Plan Formativo para el Profesorado de una Escuela de Adultos
Estrategias de mediación y gestión de conflictos interculturales
El fenómeno de la inmigración es una realidad presente en nuestro entorno social que contribuye de forma significativa al enriquecimiento económico, cultural y demográfico de la sociedad. Para que se produzca una integración plena y “natural” de las personas inmigrantes de otros países en nuestra sociedad, es necesaria una adecuada gestión de este fenómeno.
Probablemente, uno de los medios para lograr este objetivo sea fomentar la creación de RELACIONES INTERCULTURALES entre las personas que comparten espacios sociales (escuela, trabajo, comunidad, barrio, etc.) Para Boladji Omer Bertin Oke, Director de Inmigración del Gobierno Vasco, la INTERCULTURALIDAD es necesaria porque ésta no equivale necesariamente a la confluencia de identidades ni a la asimilación de otras culturas en la sociedad receptora. La integración implica la posibilidad de desarrollo libre de las diversas identidades e igualdad, así como un proceso de interacción e interrelación entre ellas (Prólogo de SADUK, Guía para formar a los educadores y las educadoras en la interculturalidad y la inmigración, p. 9)
La escuela para adultos a la que está destinada el Plan Formativo para Profesorado que aquí estamos presentando, se encuentra en un barrio con gran diversidad cultural (algo más del 50% es población inmigrada de otros países) La necesidad de elaborar este Plan surgió a raíz de los últimos conflictos entre dos grupos de alumnas participantes en un programa de alfabetización en la escuela. Probablemente, si la situación hubiera sido gestionada por parte del profesorado y el claustro de la escuela desde la interculturalidad, las consecuencias no hubieran sido tan críticas. La INTERCULTURALIDAD posibilita poner en un plano de diálogo e interacción la cultura propia con otras culturas de tal forma que a partir de la coexistencia todas se enriquezcan manteniendo como premisa la equidad.
Teóricamente, la INTERCULTURALIDAD está basada en la comprensión entre culturas y la valoración de cada una en un plano equitativo, generando formas de convivencia entre culturas diferentes.
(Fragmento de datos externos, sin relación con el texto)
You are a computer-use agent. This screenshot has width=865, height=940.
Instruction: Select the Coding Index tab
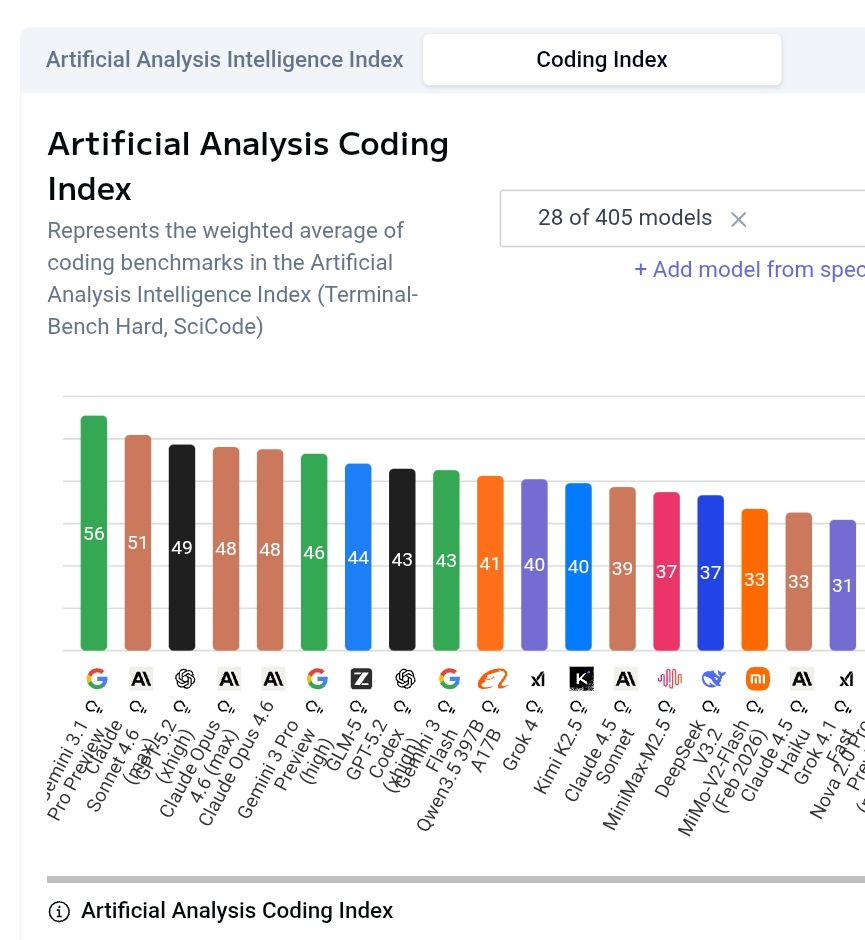click(x=602, y=59)
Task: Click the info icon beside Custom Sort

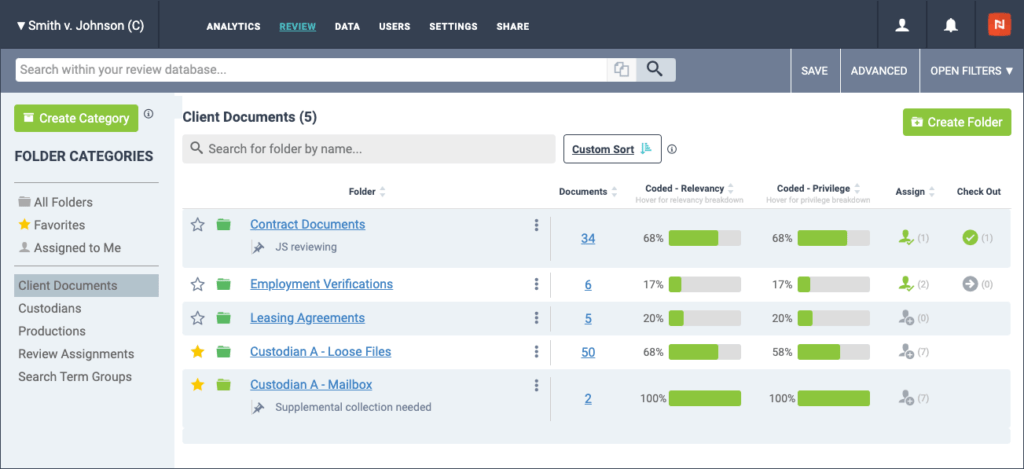Action: (x=672, y=149)
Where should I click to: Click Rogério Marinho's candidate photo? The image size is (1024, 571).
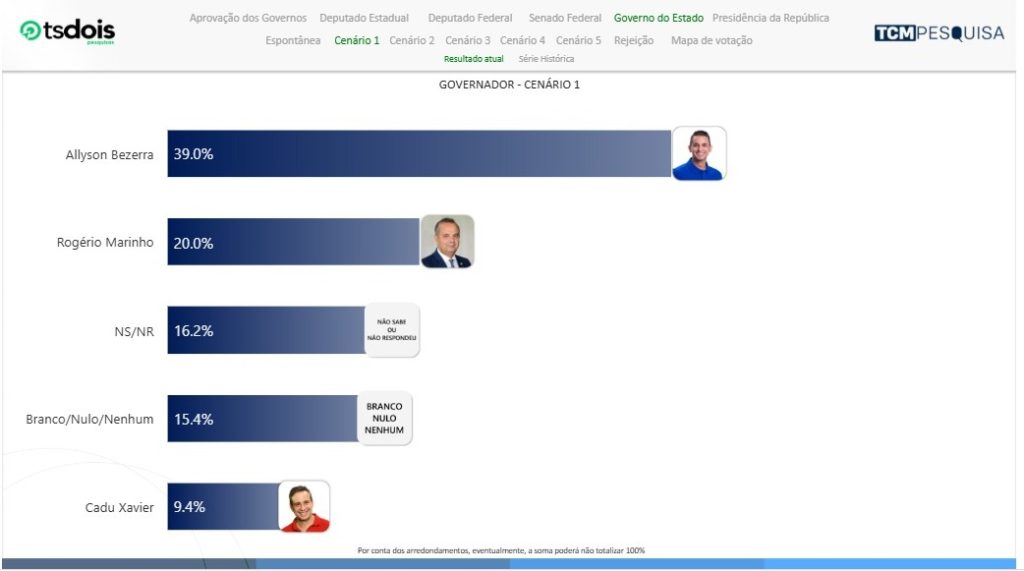[x=447, y=242]
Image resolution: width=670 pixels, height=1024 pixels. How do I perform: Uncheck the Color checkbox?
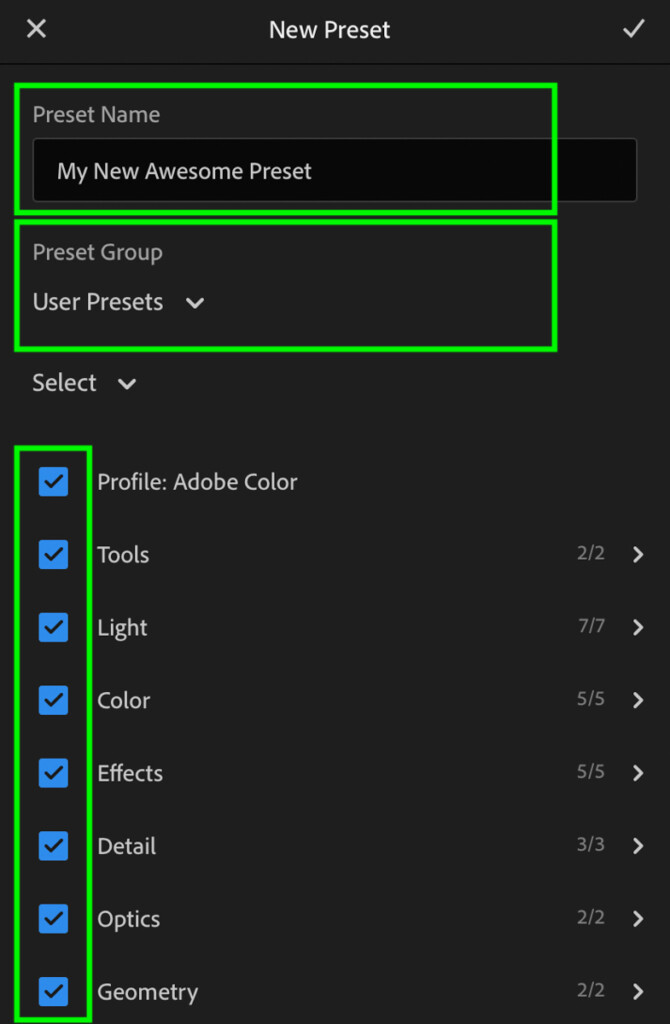point(54,700)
Una gestión y mediación de conflictos sustentadas en la creación de relaciones interculturales contribuiría a una relación igualitaria y a crear un intercambio entre las culturas en contacto, construyendo un diálogo crítico y creativo entre esas culturas, aunque inicialmente tiendan al conflicto. Como se menciona en la Guía anteriormente señalada (p. 17), desde el punto de vista personal, la interculturalidad dibuja un contexto flexible y abierto en el que la persona se puede mover libremente y puede construir su propia identidad a partir de ella misma, y no a partir de lo que los otros le impongan a raíz de su propia adscripción a un entorno cultural concreto.
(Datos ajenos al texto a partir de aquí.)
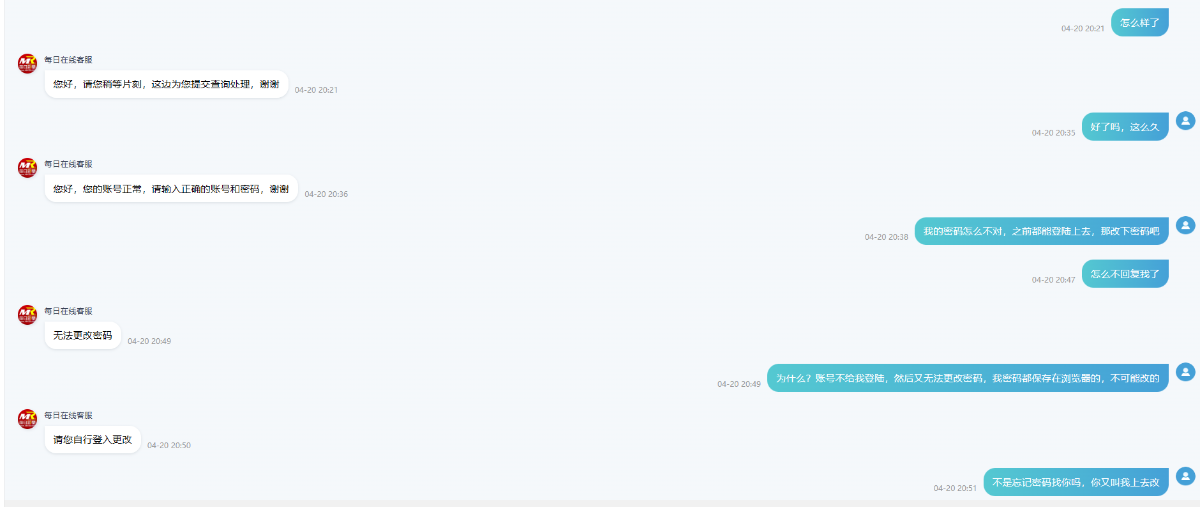Click the '请您自行登入更改' reply bubble
Image resolution: width=1200 pixels, height=507 pixels.
click(93, 439)
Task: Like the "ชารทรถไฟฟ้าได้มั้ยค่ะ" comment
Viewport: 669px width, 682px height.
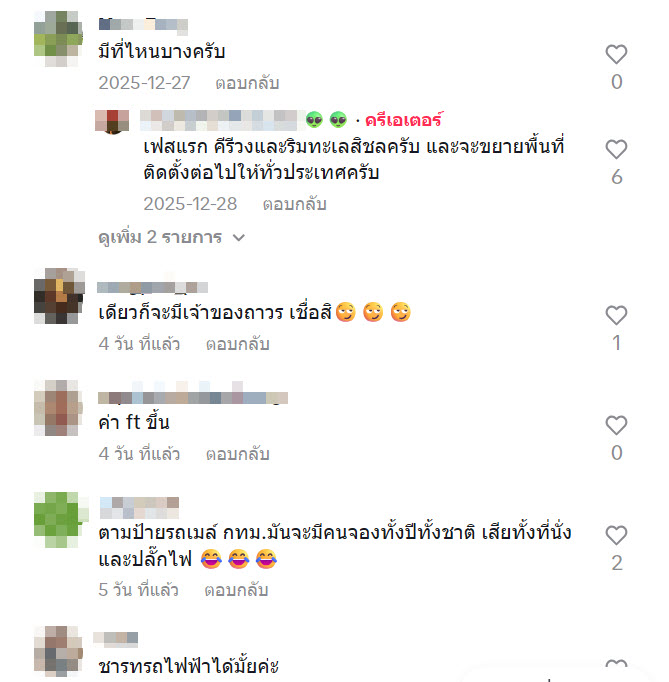Action: [616, 666]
La educación de adultos tiene que abordar el reto de desmontar las asimetrías y construir las condiciones de la multiculturalidad, para convertirlas en interculturalidad (“La educación de adultos y la educación intercultural: un estudio de casos en el centro de educación de adultos de Albuñol (Granada)” de Eva Mª Aguaded Ramírez y Sandra Duro Vázquez) Para acometer este proyecto, tanto el alumnado como el profesorado deben respetarse recíprocamente, deberán aprender a compartir nuevos significados y nuevos comportamientos de relación. Para ello habrán de encontrar una nueva forma de organización, actuando de forma seria y profesional ante esta nueva realidad social de todos, reduciendo las desigualdades.